Mississippi Jail to Stay Open Despite Massive “Financial Trouble”
On December 12, 2019, the Board of Supervisors of Mississippi’s Issaquena County granted an eleventh-hour reprieve to the Issaquena County Regional Jail just five days before it was set to close and over 300 prisoners were to be moved. The Mayersville jail is the county’s largest employer, with a staff of 53, according to Sheriff Richard Jones.
In a meeting December 3, 2019, the Board of Supervisors had decided to cease jail operations effective December 17, 2019, saying the facility was costing the county more money than the government was taking in to house prisoners and pay staff. The Mississippi Department of Corrections (MDOC) has a contract to house some prisoners at the jail. As a regional correctional facility, it also accepts overflow prisoners from the jails in neighboring counties.

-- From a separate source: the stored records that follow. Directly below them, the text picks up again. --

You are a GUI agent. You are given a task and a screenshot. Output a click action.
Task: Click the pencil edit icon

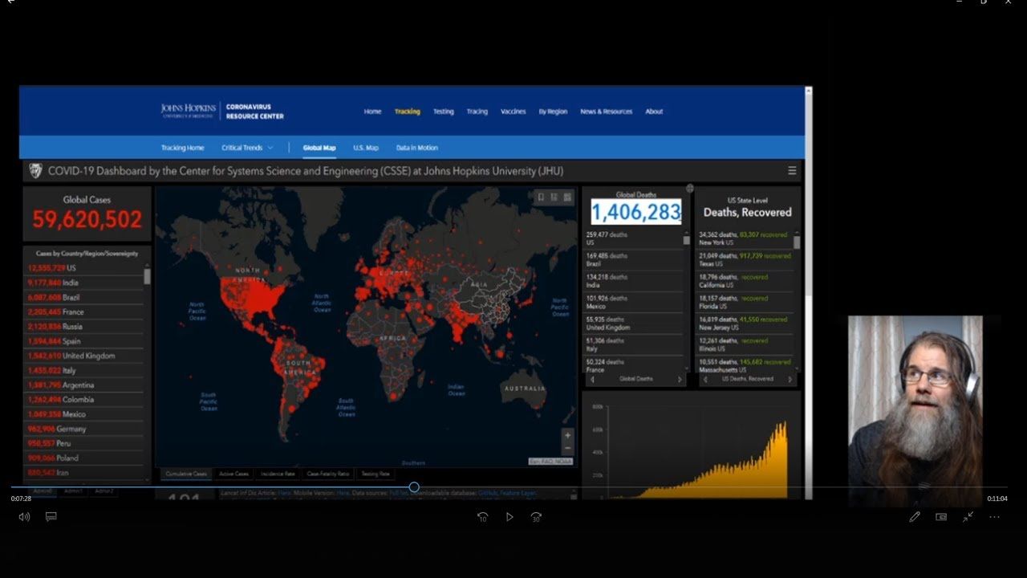915,517
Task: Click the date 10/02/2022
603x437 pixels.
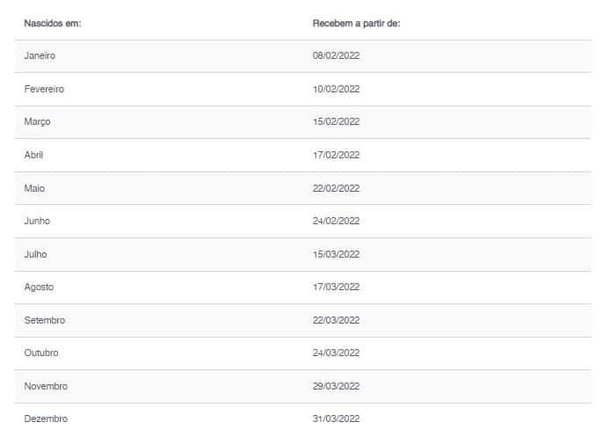Action: tap(336, 90)
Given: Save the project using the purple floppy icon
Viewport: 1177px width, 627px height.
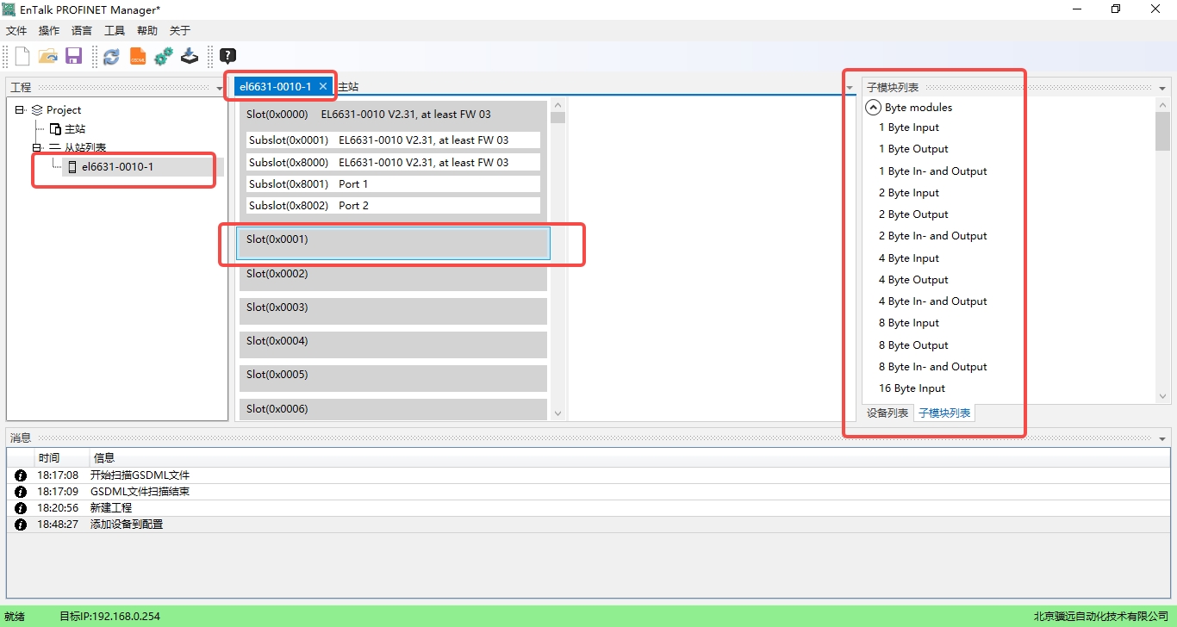Looking at the screenshot, I should point(73,57).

Made with just two weeks notice, though, the announcement that the jail would close left some local officials stunned.
“We’re the county seat, so of course we’re going to feel the impact of it,” said Mayersville Mayor Linda Short, who added that the move would “truly hurt our small community and communities in the surrounding areas, not just Issaquena County but the surrounding Delta.”
She also suggested that if someone came in to audit the books to see where the funding is going, they could rectify the problem. Sheriff Richard Jones was against the shutdown, too, not least because he had no idea what to do with the jail’s prisoners.

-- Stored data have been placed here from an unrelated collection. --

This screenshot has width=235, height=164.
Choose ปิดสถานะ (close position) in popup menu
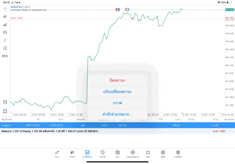[x=117, y=80]
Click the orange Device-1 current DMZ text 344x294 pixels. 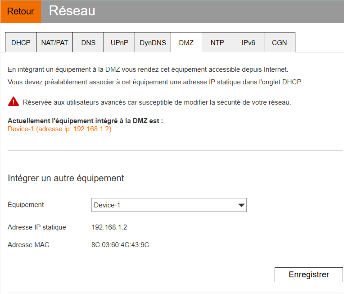pyautogui.click(x=59, y=129)
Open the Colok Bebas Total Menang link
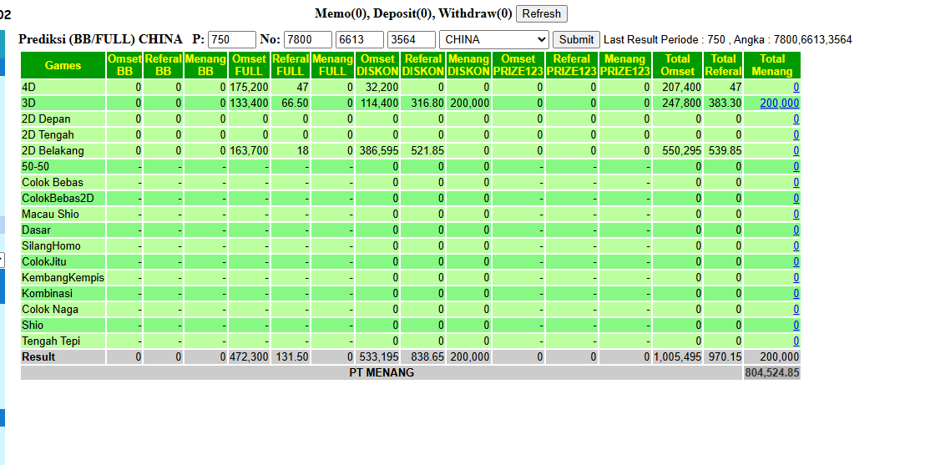This screenshot has width=925, height=465. pyautogui.click(x=796, y=183)
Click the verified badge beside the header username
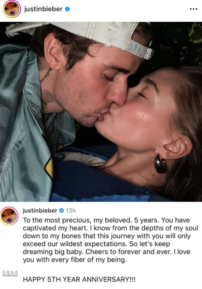Image resolution: width=202 pixels, height=289 pixels. point(67,9)
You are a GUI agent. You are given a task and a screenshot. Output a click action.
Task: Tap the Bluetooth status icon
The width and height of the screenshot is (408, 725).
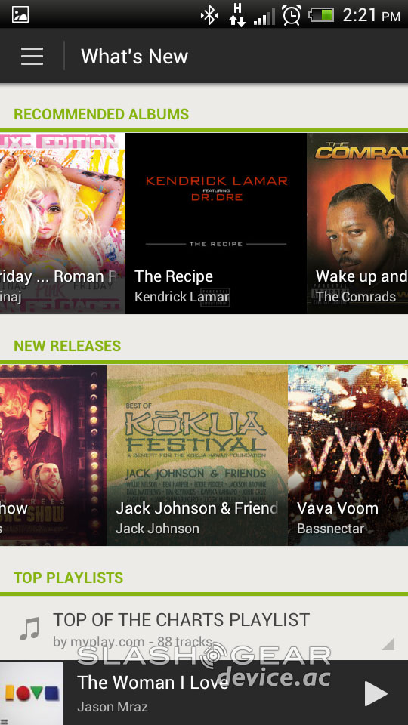[x=209, y=15]
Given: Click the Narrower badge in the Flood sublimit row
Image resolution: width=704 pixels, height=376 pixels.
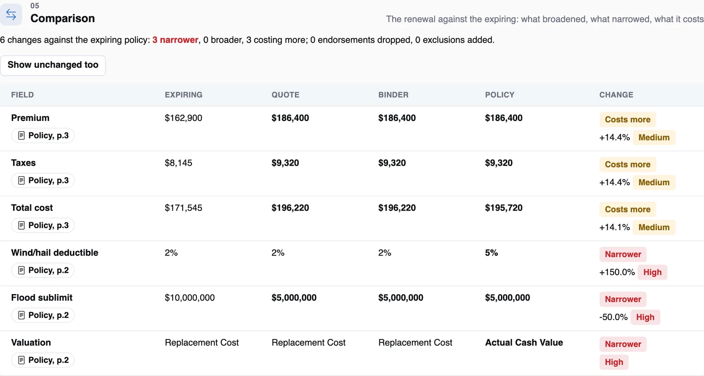Looking at the screenshot, I should pyautogui.click(x=623, y=299).
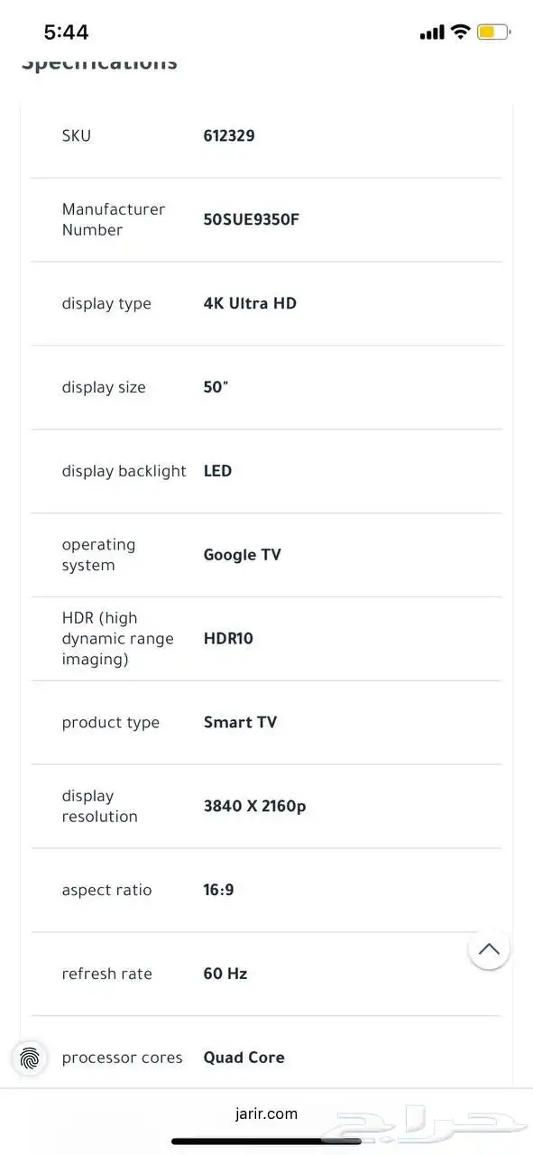533x1155 pixels.
Task: Select the refresh rate 60 Hz row
Action: pos(225,974)
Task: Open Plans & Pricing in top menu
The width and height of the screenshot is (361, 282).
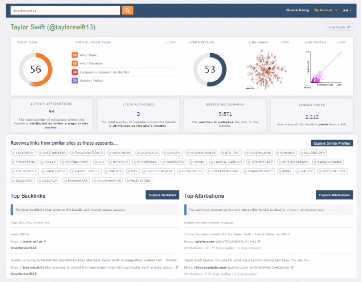Action: click(x=298, y=10)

“I’m kind of lost,” Jones said after the announcement. “I don’t know the plan. The supervisors made that decision this morning. They didn’t want to hear what I had to say.”
The Issaquena jail is one of 15 regional jails in Mississippi. Most were built with the expectation that MDOC would use about 80 percent of their capacity. But for each of the 4,186 prisoners MDOC currently houses in regional prisons, it pays nearly $20 a day under what it costs, according to a 2016 report from PEER Committee, a state government watchdog.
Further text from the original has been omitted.